In Chapter Two of The Adventures of Tom Sawyer, Tom is forced to whitewash a fence. The fence is thirty yards long and made of boards nine feet high. Since it is a Saturday, all the other boys would be going off to have fun. Tom is smarter than the other boys and manages to get them to do his work for him by pretending that whitewashing a fence is not really work but pleasure. He soon has the boys asking him to let them share in his pretended enjoyment. But he refuses at first on the grounds that it takes special skill. In the end they not only do the whole job but actually pay him for the privilege with marbles, toys, and all sorts of whatnots.
He had discovered a great law of human action, without knowing it—namely, that in order to make a man or a boy covet a thing, it is only necessary to make the thing difficult to attain.
The narrator goes on to explain that work is something that a person is obliged to do, while play is something a person is not obliged to do. Proof of this assertion is the fact that a number of boys get pleasure out of whitewashing 270 square feet of board fence. They actually apply three coats of whitewash, so the total area painted would amount to a little over 700 square feet. Tom's Aunt Polly is amazed when she comes outside to inspect the job.

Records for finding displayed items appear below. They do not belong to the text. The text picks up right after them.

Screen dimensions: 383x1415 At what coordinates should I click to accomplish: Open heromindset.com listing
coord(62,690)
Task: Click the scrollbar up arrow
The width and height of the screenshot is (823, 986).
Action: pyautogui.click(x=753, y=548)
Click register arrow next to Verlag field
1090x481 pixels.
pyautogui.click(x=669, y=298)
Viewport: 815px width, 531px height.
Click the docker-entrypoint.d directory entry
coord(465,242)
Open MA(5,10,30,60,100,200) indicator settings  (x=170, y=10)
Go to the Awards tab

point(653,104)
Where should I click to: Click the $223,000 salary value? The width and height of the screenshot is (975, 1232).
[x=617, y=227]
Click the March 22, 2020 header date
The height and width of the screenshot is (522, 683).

When she found the entire fence whitewashed, and not only whitewashed but elaborately coated and recoated, and even a streak added to the ground, her astonishment was almost unspeakable.
This is perhaps the best-known episode in all of Mark Twain's writings. Most editions of The Adventures of Tom Sawyer contain at least one color picture or sketch of a small barefoot boy painting a fence with a big brush. It seems symbolic of small-town boyhood in America of the nineteenth century.